The return of hunger to Central America? It never went away.

Key words: hunger; food insecurity; family farming; export agriculture.

In July 2021, the Food and Agriculture Organisation (FAO) of the United Nations and the World Food Programme (WFP) warned that acute food insecurity is likely to increase in 23 countries in the next four months. The two organisations explained that violence, conflict, climate change and economic crisis will remain as the main drivers of acute food insecurity.

In Latin America, the two organisations named Colombia, Guatemala, Haiti, Honduras and El Salvador as the countries most like to experience worsening levels of hunger. The Mesoamerican coordinator for the FAO, Adoniram Sanches (as it happens a Brazilian), was particularly concerned about the levels of hunger likely to be felt in the Dry Corridor of the Pacific coastal plain of Central America which over the last ten years has suffered numerous hurricanes, six prolonged droughts, various catastrophic floodings and a pandemic.

According to Sanches, the three Central American countries registering the highest levels of hunger are El Salvador, Honduras and Guatemala, but conditions in the Dry Corridor also extend to cover Nicaragua, Costa Rica and Panama. Some ten million people live in this region and most of them are to some extent dependent on agriculture.

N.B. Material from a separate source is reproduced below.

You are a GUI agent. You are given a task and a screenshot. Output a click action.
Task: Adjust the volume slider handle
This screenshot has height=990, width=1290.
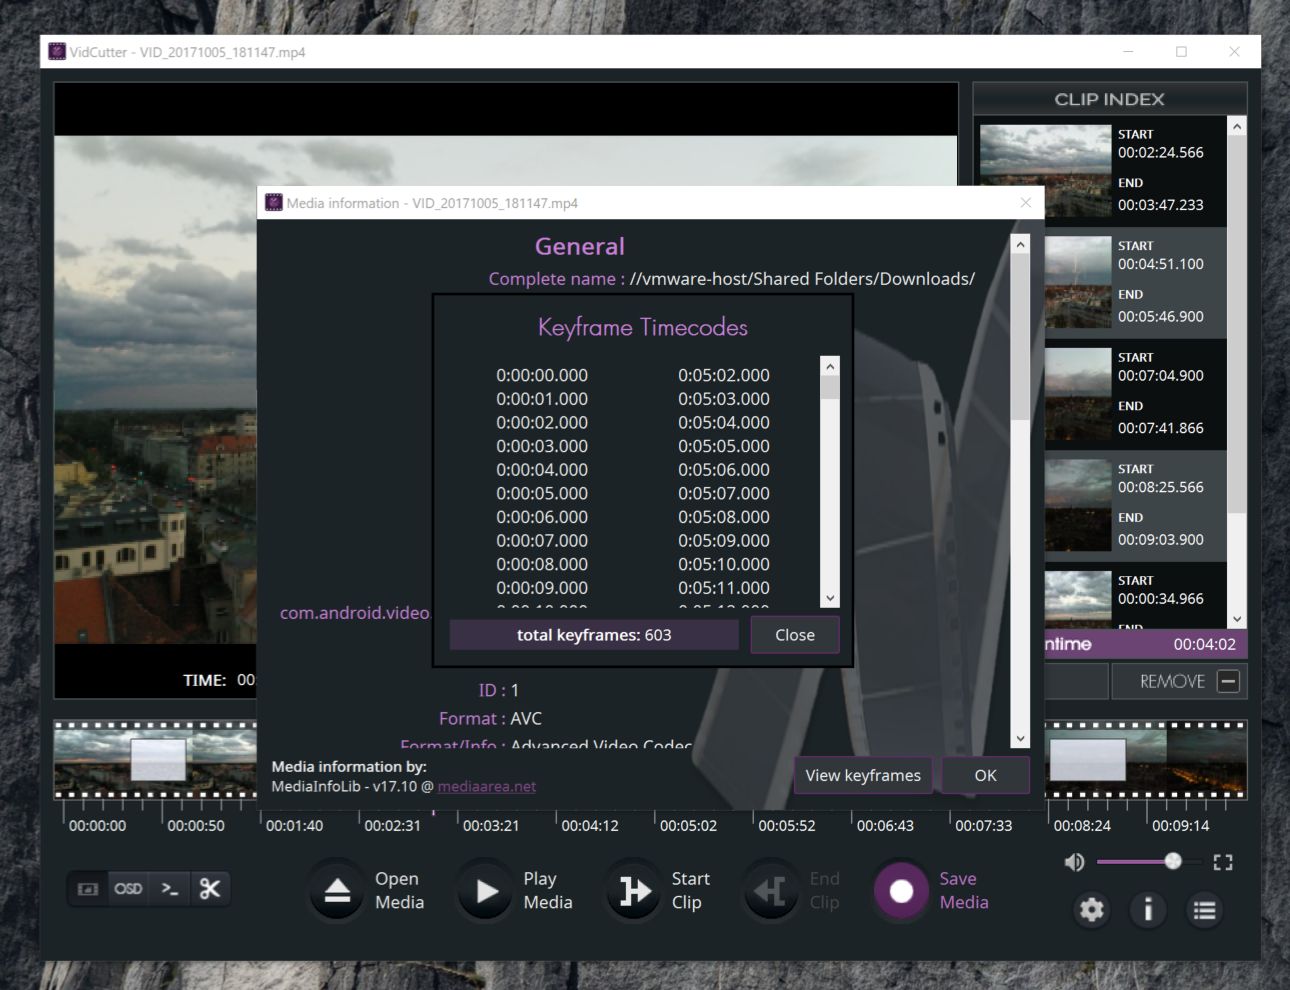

Sanches said that “the problem with hunger is not one of production but is rather one of economic access and the lack of resources to get food.” The FAO and WFP regretted that efforts to combat a global surge in acute food insecurity are often hampered by political tensions and blockages, preventing families on the brink of famine from receiving assistance.” Bureaucratic hurdles and lack of funding also slow the efforts of UN agencies to provide emergency food assistance.

The coordinator suggested that in Guatemala there is a large group of farmers producing coffee, water melon and melon (all for export) but who do not have enough food for themselves. The FAO therefore needs to support family farming. He also suggested that within the worst affected groups, there are smaller groups who are doubly affected, such as women, Indigenous peoples and those of Afro-descent.

In 2019 and 2020, the number of food insecure people worldwide increased from 135 million to155 million. This situation is expected to worsen this year (2021).

 

Sources

El Economista,14 July 2021, ‘Centroamérica vuelve a pasar hambre’.

Telesur Newsletter, 30 July 2021, ‘Acute Food Insecurity To Increase in Colombia, Haiti and Guatemala’.

United Nations World Food Programme (WFP), 30 July 2021, ‘Hunger Hotspots: FAO-WFP early warnings on acute food insecurity (August to November 2021 outlook)’.